Each record below should be repeated precisely as written.
____ The data
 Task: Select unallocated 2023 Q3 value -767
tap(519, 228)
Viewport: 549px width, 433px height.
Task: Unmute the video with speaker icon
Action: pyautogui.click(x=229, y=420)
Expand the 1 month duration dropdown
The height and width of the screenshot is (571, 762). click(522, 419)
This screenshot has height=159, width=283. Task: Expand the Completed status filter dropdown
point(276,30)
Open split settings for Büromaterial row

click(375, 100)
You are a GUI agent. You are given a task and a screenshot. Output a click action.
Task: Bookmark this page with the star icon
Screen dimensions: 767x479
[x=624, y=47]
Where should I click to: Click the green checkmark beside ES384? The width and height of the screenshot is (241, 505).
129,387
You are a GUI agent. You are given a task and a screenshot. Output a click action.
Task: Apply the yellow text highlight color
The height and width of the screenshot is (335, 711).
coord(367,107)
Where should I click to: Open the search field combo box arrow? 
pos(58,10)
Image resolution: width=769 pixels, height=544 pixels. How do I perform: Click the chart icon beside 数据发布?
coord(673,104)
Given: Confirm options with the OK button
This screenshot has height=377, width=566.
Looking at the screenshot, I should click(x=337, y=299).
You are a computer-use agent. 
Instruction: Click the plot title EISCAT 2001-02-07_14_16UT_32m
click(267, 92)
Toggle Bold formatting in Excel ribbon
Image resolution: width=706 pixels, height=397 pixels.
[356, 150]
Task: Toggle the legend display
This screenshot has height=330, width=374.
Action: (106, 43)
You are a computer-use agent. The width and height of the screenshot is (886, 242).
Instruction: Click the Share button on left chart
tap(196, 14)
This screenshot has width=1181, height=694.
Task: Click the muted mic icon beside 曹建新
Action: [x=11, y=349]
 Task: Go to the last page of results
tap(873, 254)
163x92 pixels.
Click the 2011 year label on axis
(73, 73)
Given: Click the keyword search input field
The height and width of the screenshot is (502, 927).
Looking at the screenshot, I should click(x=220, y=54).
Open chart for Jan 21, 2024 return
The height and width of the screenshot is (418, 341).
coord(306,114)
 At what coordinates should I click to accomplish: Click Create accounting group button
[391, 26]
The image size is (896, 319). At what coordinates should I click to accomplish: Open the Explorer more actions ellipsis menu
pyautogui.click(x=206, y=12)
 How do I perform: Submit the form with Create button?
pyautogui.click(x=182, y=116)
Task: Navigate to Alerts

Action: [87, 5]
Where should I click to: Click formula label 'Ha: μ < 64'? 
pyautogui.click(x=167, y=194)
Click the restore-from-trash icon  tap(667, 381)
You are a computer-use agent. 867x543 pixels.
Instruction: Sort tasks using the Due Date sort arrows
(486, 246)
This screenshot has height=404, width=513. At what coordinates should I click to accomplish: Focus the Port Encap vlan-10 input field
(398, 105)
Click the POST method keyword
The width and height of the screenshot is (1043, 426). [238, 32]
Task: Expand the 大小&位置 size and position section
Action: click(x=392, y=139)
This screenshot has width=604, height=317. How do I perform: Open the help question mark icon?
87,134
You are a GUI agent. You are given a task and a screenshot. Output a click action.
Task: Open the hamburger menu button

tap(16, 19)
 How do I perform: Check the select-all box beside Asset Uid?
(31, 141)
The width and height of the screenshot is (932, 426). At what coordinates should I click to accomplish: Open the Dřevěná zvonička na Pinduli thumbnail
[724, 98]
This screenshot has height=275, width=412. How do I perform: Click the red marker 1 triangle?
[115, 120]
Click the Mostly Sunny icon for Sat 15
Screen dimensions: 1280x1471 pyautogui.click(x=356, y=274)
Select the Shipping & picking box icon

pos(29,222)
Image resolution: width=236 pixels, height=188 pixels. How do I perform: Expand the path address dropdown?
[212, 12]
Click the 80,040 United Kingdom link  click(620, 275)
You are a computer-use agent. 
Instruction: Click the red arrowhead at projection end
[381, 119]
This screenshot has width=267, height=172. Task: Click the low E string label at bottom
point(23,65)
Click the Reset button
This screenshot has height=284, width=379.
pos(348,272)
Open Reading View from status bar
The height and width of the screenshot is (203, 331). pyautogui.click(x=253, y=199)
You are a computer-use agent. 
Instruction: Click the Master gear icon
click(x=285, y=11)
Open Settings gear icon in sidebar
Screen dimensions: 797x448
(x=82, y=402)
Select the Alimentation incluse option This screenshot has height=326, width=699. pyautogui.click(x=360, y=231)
________
Response to the exercise –
 Task: Select unallocated 2023 Q3 value -767
tap(519, 228)
Viewport: 549px width, 433px height.
Task: Unmute the video with speaker icon
Action: pyautogui.click(x=229, y=420)
Expand the 1 month duration dropdown
The height and width of the screenshot is (571, 762). click(522, 419)
This screenshot has height=159, width=283. Task: Expand the Completed status filter dropdown
point(276,30)
Open split settings for Büromaterial row

click(375, 100)
You are a GUI agent. You are given a task and a screenshot. Output a click action.
Task: Bookmark this page with the star icon
Screen dimensions: 767x479
[x=624, y=47]
Where should I click to: Click the green checkmark beside ES384? The width and height of the screenshot is (241, 505).
129,387
You are a GUI agent. You are given a task and a screenshot. Output a click action.
Task: Apply the yellow text highlight color
The height and width of the screenshot is (335, 711).
coord(367,107)
Where should I click to: Open the search field combo box arrow? 
pos(58,10)
Image resolution: width=769 pixels, height=544 pixels. How do I perform: Click the chart icon beside 数据发布?
coord(673,104)
Given: Confirm options with the OK button
This screenshot has height=377, width=566.
Looking at the screenshot, I should click(x=337, y=299).
You are a computer-use agent. 
Instruction: Click the plot title EISCAT 2001-02-07_14_16UT_32m
click(267, 92)
Toggle Bold formatting in Excel ribbon
Image resolution: width=706 pixels, height=397 pixels.
[356, 150]
Task: Toggle the legend display
This screenshot has height=330, width=374.
Action: (106, 43)
You are a computer-use agent. The width and height of the screenshot is (886, 242).
Instruction: Click the Share button on left chart
tap(196, 14)
This screenshot has width=1181, height=694.
Task: Click the muted mic icon beside 曹建新
Action: [x=11, y=349]
 Task: Go to the last page of results
tap(873, 254)
163x92 pixels.
Click the 2011 year label on axis
(73, 73)
Given: Click the keyword search input field
The height and width of the screenshot is (502, 927).
Looking at the screenshot, I should click(x=220, y=54).
Open chart for Jan 21, 2024 return
The height and width of the screenshot is (418, 341).
coord(306,114)
 At what coordinates should I click to accomplish: Click Create accounting group button
[391, 26]
The image size is (896, 319). At what coordinates should I click to accomplish: Open the Explorer more actions ellipsis menu
pyautogui.click(x=206, y=12)
 How do I perform: Submit the form with Create button?
pyautogui.click(x=182, y=116)
Task: Navigate to Alerts

Action: [87, 5]
Where should I click to: Click formula label 'Ha: μ < 64'? 
pyautogui.click(x=167, y=194)
Click the restore-from-trash icon  tap(667, 381)
You are a computer-use agent. 867x543 pixels.
Instruction: Sort tasks using the Due Date sort arrows
(486, 246)
This screenshot has height=404, width=513. At what coordinates should I click to accomplish: Focus the Port Encap vlan-10 input field
(398, 105)
Click the POST method keyword
The width and height of the screenshot is (1043, 426). [238, 32]
Task: Expand the 大小&位置 size and position section
Action: click(x=392, y=139)
This screenshot has width=604, height=317. How do I perform: Open the help question mark icon?
87,134
You are a GUI agent. You are given a task and a screenshot. Output a click action.
Task: Open the hamburger menu button

tap(16, 19)
 How do I perform: Check the select-all box beside Asset Uid?
(31, 141)
The width and height of the screenshot is (932, 426). At what coordinates should I click to accomplish: Open the Dřevěná zvonička na Pinduli thumbnail
[724, 98]
This screenshot has height=275, width=412. How do I perform: Click the red marker 1 triangle?
[115, 120]
Click the Mostly Sunny icon for Sat 15
Screen dimensions: 1280x1471 pyautogui.click(x=356, y=274)
Select the Shipping & picking box icon

pos(29,222)
Image resolution: width=236 pixels, height=188 pixels. How do I perform: Expand the path address dropdown?
[212, 12]
Click the 80,040 United Kingdom link  click(620, 275)
You are a computer-use agent. 
Instruction: Click the red arrowhead at projection end
[381, 119]
This screenshot has width=267, height=172. Task: Click the low E string label at bottom
point(23,65)
Click the Reset button
This screenshot has height=284, width=379.
pos(348,272)
Open Reading View from status bar
The height and width of the screenshot is (203, 331). pyautogui.click(x=253, y=199)
You are a computer-use agent. 
Instruction: Click the Master gear icon
click(x=285, y=11)
Open Settings gear icon in sidebar
Screen dimensions: 797x448
(x=82, y=402)
Select the Alimentation incluse option This screenshot has height=326, width=699. pyautogui.click(x=360, y=231)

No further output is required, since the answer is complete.